The ethics committee at the academic institution with which the first author is affiliated granted ethical approval for this study (IRB #1042). Participants signed an informed consent form to participate and for the publication of the manuscript. To protect anonymity and confidentiality, demographic data were presented only at the group level [48].

Results

We present the point of view of older, religious Muslims afflicted with COVID-19 who were liver or kidney transplant recipients as to the practices of Islamic death rituals prevented by hospital guidelines during the first, second, third, and fourth waves of the pandemic. All participants were greatly saddened by the hospitalization of friends and relatives due to COVID-19 and their deaths. In these cases, their family members could neither visit due to the fear of infection nor perform religious rituals after death. Four central themes emerged from the qualitative analysis: the physical aspect of the purification ceremony, the spiritual aspects of the purification, the shrouding of the body, and a desire for a dignified funeral and burial.

Physical Aspect of the Purification Ceremony

Many research participants perceived the absence of the deceased's purification ceremony as a calamity that delayed their meeting with God. According to Islamic Sharia, purifying the dead is carried out after the body is released from the hospital and returned home. According to this process, the body must be washed by a Muslim who guides the process, with only men washing a man's body and only women washing a woman's body. Some of the participants expressed concern about the purification process that was carried out in the hospital by people who did not comply with Sharia laws, as observed by an older kidney recipient (83 years old) who refused to be hospitalized due to his feelings of distress at the treatment of the deceased: “Due to the corona epidemic, the process of treating the deceased is carried out by people who are not qualified to purify the dead according to the Islamic Sharia. […] Who knows who does the purification in the hospital, Muslim, Christian, Druze, or Jew?

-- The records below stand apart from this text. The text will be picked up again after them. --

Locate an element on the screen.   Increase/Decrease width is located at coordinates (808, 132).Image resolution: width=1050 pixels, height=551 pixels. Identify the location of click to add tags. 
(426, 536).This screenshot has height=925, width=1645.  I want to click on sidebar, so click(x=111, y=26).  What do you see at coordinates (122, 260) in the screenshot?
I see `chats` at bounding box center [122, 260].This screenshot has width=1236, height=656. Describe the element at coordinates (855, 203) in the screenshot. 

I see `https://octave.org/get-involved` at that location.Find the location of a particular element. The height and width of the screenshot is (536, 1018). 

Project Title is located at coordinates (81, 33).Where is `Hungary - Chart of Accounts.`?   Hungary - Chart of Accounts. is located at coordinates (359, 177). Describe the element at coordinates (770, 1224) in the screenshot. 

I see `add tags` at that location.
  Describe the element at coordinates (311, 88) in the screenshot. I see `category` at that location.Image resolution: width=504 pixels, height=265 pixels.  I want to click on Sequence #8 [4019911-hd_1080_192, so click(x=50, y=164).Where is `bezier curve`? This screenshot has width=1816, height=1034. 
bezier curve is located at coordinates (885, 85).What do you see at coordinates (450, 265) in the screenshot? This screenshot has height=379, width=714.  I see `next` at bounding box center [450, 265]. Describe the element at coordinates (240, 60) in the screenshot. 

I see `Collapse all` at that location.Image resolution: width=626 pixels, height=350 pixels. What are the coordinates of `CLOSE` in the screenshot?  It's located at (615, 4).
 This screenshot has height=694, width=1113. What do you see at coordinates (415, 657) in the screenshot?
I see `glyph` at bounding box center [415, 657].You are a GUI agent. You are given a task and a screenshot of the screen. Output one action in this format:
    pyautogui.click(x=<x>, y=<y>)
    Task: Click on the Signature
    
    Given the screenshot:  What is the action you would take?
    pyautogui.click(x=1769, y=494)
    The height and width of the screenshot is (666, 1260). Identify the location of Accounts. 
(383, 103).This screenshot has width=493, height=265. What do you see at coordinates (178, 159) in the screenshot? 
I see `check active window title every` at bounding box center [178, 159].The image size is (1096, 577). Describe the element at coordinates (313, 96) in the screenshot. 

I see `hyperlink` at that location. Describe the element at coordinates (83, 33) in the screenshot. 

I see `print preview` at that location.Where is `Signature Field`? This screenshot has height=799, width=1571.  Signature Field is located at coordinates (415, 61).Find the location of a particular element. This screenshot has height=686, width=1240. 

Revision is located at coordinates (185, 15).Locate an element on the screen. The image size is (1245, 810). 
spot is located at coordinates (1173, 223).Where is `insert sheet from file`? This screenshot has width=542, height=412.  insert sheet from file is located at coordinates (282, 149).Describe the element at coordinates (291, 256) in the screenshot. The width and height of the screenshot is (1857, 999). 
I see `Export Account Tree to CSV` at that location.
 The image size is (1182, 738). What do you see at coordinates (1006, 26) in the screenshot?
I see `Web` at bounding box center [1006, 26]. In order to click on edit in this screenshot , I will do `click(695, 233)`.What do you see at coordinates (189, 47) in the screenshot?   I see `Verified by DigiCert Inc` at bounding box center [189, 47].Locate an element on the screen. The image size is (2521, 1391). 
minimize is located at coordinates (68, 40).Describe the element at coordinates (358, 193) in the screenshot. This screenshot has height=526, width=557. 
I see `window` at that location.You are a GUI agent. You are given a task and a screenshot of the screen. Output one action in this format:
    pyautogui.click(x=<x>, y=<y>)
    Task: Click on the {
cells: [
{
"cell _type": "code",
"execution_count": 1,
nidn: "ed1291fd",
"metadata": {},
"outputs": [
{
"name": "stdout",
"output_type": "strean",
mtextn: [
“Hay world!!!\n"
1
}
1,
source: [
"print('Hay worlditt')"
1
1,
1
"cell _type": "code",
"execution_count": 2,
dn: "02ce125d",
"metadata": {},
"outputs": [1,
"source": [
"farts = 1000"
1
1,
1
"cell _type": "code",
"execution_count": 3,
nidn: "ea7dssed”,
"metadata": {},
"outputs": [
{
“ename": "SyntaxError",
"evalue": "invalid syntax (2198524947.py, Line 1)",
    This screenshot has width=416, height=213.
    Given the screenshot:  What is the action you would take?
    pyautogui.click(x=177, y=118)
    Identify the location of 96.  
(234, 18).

The purification should be done only by Muslims who pray and believe and are aware and recognize the Islamic Sharia, so we prefer to die at home.” Another older kidney transplant recipient, aged 79, emphasized his preference to die at home with dignity and undergo a purification ceremony performed for him rather than in the COVID ward. He perceived this lack of knowledge on the part of the hospital as disrespect for the older patients due to age and background illnesses: “I prefer to die at home, to reach God as clean and pure from sins as the day I was born. The process of washing and drying the deceased should only be done by the imam and the family. Nothing assures me that the people caring for the deceased's body in the hospital are pure, religious, and say prayers.”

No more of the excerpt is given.